A une dizaine de mètres sous les flots, la visibilité est quasi-nulle ; je commence à regretter cette plongée matinale. Une fois de plus, le mistral rabat le panache du Rhône vers la côte languedocienne, et les eaux côtières sont maronnasses. Je râle intérieurement, un œil sur mon compas, l‘autre sur mon camarade de plongée qui palme au coude-à-coude. Soudain, elle apparaît et je crois voir un incendie. La godive orange est un superprédateur, une lionne aquatique de 5 cm de long. Juste sous mon nez, elle dévore une colonie d’hydres et darde des excroissances orange à la pointe flamboyante (1). Son corps est parcouru de lignes blanches comme une piste d’atterrissage la nuit, ses cornes (2) jalousent les taureaux camarguais. J’adore les nudibranches et la godive orange illumine une journée qui s’annonçait maussade. Ce favoritisme est totalement injuste, car peu de naturalistes se passionnent pour les limaces de nos bois, alors que les nudibranches de tous les océans captivent les plongeurs.
On dit que les couleurs vives de la godive signalent sa toxicité aux prédateurs, car ce nudibranche accumule les toxines des hydres qu’il broute. Je le perçois orange, blanc et rouge et n’ai effectivement aucune intention de le croquer, mais les poissons et crustacés qui pourraient s’en nourrir n’ont pas la même vision que moi. Les nudibranches sont-ils aussi chamarrés, aux yeux de leurs prédateurs ?
Cedric van den Berg (Universités du Queensland et de Bristol) et ses collègues de six instituts de recherche internationaux, ont étudié la question chez les nudibranches de la côte est de l‘Australie (3). L‘équipe a photographié 346 nudibranches de 45 espèces sous le même éclairage. Trente-deux espèces étaient actives en journée, treize la nuit. Les scientifiques ont utilisé les clichés afin de reconstituer les caractéristiques de couleur et de forme des nudibranches, vues par un de leurs prédateurs, le baliste Picasso. En effet, comme me l‘explique Cedric van den Berg «les sensibilités spectrales des balistes sont décalées vers le bleu, de sorte que leur capacité à percevoir les longueurs d’onde plus élevées (par exemple le rouge) n’est pas aussi bonne que la nôtre. De plus, leur détection des détails spatiaux est réduite par rapport à celle des humains, ce qui signifie qu’une grande partie des motifs des nudibranches ne leur est visible que de près».
Suite à leurs mesures et calculs, les scientifiques avides de couleurs ont montré que les espèces de nudibranches actives le jour présentent, aux yeux du baliste Picasso, des motifs plus audacieux que les espèces nocturnes, avec des couleurs, des luminances et des contrastes de motifs plus soutenus. Les espèces diurnes étaient aussi de forme plus allongée, avec des rayures et motifs de couleurs plus réguliers. L‘étude indique donc que les espèces diurnes, exposées à des conditions de lumière qui favorisent la vision de prédateurs actifs en journée, alertent sur leur toxicité. Ce système de défense visuelle permet à une majorité d’espèces de se nourrir en pleine lumière, alors que les nudibranches nocturnes vivent des existences cryptiques.

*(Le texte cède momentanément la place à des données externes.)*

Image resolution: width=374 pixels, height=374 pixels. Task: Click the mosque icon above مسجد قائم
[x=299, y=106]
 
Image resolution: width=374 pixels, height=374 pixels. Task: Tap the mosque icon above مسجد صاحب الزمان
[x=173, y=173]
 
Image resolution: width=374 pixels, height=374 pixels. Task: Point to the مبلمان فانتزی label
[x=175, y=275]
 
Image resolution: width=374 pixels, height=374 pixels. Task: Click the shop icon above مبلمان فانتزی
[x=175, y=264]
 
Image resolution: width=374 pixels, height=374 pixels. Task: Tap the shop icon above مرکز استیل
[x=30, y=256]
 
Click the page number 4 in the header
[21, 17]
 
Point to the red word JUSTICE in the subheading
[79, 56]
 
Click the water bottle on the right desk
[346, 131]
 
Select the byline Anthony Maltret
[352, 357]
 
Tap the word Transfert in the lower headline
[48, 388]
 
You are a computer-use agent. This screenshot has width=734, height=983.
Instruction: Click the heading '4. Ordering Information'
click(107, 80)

Les auteurs demeurent néanmoins prudents quant au lien supposé entre signaux colorés et toxicité, et soulignent que «malgré des décennies de recherche, les études visant à déterminer si la diversité des couleurs chez nudibranches est corrélée avec les défenses chimiques, restent incomplètes».
Pour Julien Renoult, spécialiste des signaux colorés et plongeur naturaliste au CNRS «une grande question demeure : tandis que les signaux d’avertissement de la toxicité utilisent généralement un nombre limité de couleurs et de motifs favorisant la reconnaissance et la mémorisation du danger, comment expliquer une telle profusion de couleurs chez les nudibranches ?»
(1) Les excroissances qui donnent à la godive orange des allures de porc-épic souple se nomment des cérates.
(2) Ces «cornes» sont en fait des palpes buccaux.
(3) Van den Berg, C. P., et al. (sous presse). Diel activity correlates with colour pattern morphology of heterobranch sea slugs. Journal of Animal Ecology.